If a line in the entries below includes "location", show that line.

(Saved entries)
________________

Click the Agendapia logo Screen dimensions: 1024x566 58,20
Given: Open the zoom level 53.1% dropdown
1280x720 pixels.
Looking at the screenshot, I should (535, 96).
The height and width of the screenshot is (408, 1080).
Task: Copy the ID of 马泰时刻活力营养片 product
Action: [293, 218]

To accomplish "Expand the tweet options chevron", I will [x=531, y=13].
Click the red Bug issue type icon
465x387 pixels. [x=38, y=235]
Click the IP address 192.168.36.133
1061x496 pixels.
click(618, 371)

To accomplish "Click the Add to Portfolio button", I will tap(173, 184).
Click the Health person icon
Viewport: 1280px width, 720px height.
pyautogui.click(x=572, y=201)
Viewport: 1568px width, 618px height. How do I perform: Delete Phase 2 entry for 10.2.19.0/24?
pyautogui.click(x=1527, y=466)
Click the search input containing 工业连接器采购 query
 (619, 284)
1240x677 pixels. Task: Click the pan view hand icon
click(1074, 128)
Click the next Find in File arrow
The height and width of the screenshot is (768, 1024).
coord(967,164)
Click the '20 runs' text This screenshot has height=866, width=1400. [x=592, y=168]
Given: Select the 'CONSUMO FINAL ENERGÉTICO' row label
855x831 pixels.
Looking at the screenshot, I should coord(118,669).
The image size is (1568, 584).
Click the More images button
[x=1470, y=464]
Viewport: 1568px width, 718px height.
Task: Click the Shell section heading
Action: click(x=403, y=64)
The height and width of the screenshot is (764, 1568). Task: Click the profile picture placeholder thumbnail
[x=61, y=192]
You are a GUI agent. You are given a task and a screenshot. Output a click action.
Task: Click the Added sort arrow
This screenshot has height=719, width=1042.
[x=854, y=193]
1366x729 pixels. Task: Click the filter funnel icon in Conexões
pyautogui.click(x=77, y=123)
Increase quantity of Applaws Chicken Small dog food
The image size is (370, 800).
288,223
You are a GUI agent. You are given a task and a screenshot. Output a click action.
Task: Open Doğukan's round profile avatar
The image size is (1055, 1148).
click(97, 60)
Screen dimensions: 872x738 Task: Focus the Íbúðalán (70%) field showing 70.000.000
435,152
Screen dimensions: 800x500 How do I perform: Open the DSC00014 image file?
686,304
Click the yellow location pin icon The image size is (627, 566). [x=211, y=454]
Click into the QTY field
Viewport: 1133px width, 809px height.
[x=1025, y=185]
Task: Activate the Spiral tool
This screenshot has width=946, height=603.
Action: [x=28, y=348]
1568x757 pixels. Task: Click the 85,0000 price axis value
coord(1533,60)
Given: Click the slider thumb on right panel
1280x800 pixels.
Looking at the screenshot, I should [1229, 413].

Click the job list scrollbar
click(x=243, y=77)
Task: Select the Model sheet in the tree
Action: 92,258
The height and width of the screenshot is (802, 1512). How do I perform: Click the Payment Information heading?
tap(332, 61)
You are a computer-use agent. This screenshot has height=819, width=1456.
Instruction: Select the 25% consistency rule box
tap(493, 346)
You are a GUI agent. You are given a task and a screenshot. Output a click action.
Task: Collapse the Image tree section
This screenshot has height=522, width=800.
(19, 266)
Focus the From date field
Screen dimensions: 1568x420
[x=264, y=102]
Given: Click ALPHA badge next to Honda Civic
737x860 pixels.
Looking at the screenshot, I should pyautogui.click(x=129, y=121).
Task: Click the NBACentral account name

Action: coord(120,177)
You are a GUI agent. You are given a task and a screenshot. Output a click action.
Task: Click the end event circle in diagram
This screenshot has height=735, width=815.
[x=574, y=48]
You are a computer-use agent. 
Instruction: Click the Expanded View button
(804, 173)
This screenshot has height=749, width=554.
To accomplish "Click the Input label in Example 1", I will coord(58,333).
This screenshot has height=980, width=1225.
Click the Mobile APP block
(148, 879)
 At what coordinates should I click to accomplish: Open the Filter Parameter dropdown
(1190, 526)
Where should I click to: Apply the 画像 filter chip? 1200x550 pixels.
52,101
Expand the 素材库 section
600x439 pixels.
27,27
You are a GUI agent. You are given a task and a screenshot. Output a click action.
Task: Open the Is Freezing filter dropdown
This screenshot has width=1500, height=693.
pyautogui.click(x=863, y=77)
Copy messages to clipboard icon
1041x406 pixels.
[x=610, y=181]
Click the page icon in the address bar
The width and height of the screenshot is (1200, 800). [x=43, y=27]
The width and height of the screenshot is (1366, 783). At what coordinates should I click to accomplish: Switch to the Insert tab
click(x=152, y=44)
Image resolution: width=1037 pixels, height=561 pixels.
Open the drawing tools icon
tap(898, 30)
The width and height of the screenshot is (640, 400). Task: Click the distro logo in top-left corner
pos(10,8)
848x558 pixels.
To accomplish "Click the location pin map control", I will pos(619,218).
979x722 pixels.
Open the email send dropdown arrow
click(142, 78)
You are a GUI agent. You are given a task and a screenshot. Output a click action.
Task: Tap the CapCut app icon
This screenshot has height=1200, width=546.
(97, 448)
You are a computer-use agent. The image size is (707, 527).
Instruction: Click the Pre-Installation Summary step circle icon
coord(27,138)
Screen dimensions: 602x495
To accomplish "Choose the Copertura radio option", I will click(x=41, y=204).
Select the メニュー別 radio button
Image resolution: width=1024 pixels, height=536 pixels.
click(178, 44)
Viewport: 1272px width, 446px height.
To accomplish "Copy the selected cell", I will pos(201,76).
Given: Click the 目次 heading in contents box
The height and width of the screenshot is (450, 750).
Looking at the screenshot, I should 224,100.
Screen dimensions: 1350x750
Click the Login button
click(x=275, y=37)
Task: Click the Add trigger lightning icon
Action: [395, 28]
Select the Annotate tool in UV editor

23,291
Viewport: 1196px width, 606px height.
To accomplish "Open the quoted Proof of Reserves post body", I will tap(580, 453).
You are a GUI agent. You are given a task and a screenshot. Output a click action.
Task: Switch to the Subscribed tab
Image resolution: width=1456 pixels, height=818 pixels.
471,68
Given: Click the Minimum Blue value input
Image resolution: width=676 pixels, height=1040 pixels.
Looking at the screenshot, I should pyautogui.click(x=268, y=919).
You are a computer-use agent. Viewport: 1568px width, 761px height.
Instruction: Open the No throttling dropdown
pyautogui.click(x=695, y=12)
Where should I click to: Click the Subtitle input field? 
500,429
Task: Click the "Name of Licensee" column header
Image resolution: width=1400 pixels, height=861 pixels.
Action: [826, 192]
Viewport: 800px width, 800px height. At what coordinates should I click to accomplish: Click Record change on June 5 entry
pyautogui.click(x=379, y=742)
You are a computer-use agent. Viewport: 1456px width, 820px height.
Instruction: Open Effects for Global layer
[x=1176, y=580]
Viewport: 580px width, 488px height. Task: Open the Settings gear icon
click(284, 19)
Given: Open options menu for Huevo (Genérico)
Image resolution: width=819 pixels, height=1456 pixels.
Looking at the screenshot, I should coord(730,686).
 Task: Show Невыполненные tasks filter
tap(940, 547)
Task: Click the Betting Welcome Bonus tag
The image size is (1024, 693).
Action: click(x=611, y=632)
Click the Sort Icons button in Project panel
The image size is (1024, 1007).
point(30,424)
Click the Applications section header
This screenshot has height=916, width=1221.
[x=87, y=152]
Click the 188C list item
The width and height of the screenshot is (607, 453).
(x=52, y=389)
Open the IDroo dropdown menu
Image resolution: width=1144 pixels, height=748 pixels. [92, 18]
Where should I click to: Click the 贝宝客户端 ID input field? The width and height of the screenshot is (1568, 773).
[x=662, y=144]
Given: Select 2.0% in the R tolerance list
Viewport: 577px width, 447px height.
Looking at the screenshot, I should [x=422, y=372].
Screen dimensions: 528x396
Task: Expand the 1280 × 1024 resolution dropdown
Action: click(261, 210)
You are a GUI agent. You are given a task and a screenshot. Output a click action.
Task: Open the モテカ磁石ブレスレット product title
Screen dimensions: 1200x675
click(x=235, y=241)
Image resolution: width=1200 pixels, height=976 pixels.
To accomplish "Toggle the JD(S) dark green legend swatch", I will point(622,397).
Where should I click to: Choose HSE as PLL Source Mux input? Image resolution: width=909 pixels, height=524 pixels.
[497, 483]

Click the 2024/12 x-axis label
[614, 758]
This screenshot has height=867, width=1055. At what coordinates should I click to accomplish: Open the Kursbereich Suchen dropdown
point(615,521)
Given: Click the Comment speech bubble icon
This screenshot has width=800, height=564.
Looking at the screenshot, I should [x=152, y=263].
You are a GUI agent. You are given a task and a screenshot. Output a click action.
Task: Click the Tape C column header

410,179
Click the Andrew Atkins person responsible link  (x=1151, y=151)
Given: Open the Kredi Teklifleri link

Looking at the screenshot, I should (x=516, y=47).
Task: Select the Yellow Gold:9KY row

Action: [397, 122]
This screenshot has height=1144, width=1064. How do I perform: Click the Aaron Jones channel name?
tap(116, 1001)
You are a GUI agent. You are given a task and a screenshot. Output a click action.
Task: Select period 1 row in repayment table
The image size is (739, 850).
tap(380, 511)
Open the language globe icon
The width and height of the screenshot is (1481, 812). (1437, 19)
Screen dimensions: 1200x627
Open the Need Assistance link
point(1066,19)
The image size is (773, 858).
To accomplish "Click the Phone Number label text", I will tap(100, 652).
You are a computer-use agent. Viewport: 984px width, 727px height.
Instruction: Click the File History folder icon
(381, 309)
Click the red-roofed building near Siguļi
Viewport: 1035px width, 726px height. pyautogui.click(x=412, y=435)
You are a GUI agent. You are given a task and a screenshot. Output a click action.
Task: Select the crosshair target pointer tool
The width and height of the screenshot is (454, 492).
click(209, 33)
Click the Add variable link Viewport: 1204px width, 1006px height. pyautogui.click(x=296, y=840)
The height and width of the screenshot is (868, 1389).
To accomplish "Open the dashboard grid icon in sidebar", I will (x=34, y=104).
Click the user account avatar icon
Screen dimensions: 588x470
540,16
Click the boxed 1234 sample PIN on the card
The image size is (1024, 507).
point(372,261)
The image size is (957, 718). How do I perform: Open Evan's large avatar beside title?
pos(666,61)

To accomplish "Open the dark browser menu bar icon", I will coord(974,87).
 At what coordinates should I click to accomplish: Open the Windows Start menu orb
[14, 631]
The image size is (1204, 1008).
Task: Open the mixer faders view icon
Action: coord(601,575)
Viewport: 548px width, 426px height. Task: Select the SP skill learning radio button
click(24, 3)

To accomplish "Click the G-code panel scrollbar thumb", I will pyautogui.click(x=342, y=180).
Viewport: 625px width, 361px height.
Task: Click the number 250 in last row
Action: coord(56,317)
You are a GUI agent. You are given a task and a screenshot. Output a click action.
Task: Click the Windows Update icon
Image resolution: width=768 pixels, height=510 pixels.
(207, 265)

________________

*ANSWER BOX:*
Click the yellow location pin icon The image size is (627, 566). [x=211, y=454]
To accomplish "Click the location pin map control", I will pos(619,218).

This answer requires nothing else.